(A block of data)
---
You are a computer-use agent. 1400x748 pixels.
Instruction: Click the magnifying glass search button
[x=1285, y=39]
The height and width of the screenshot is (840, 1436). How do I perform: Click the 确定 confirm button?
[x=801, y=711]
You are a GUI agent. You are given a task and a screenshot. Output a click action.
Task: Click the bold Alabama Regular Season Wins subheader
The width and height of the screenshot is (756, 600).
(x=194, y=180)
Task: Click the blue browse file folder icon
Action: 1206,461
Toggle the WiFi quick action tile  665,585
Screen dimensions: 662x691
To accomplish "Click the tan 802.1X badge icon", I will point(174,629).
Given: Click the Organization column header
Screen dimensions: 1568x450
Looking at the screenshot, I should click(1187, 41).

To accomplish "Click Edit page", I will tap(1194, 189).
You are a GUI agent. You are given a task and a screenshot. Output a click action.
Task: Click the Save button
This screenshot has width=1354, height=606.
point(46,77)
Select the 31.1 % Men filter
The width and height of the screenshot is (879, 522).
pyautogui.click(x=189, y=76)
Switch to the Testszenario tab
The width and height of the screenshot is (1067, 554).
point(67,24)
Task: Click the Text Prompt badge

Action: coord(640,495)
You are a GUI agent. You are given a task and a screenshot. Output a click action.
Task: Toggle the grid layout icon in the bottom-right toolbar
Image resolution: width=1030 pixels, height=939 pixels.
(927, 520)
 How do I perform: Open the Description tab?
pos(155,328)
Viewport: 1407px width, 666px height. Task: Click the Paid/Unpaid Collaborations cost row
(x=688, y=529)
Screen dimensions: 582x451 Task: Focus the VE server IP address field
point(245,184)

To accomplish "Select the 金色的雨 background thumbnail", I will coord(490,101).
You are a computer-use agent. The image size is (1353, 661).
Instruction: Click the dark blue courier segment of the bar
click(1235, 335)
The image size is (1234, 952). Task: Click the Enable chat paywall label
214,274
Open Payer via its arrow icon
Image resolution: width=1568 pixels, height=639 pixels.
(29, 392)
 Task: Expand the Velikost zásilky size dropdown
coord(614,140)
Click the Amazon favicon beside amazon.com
---
INSTRUCTION: Repeat the material verbatim, from its first line down through the line that contains "point(245,184)", including both of those lines.

FINAL RESULT:
You are a computer-use agent. 1400x748 pixels.
Instruction: Click the magnifying glass search button
[x=1285, y=39]
The height and width of the screenshot is (840, 1436). How do I perform: Click the 确定 confirm button?
[x=801, y=711]
You are a GUI agent. You are given a task and a screenshot. Output a click action.
Task: Click the bold Alabama Regular Season Wins subheader
The width and height of the screenshot is (756, 600).
(x=194, y=180)
Task: Click the blue browse file folder icon
Action: 1206,461
Toggle the WiFi quick action tile  665,585
Screen dimensions: 662x691
To accomplish "Click the tan 802.1X badge icon", I will point(174,629).
Given: Click the Organization column header
Screen dimensions: 1568x450
Looking at the screenshot, I should click(1187, 41).

To accomplish "Click Edit page", I will tap(1194, 189).
You are a GUI agent. You are given a task and a screenshot. Output a click action.
Task: Click the Save button
This screenshot has width=1354, height=606.
point(46,77)
Select the 31.1 % Men filter
The width and height of the screenshot is (879, 522).
pyautogui.click(x=189, y=76)
Switch to the Testszenario tab
The width and height of the screenshot is (1067, 554).
point(67,24)
Task: Click the Text Prompt badge

Action: coord(640,495)
You are a GUI agent. You are given a task and a screenshot. Output a click action.
Task: Toggle the grid layout icon in the bottom-right toolbar
Image resolution: width=1030 pixels, height=939 pixels.
(927, 520)
 How do I perform: Open the Description tab?
pos(155,328)
Viewport: 1407px width, 666px height. Task: Click the Paid/Unpaid Collaborations cost row
(x=688, y=529)
Screen dimensions: 582x451 Task: Focus the VE server IP address field
point(245,184)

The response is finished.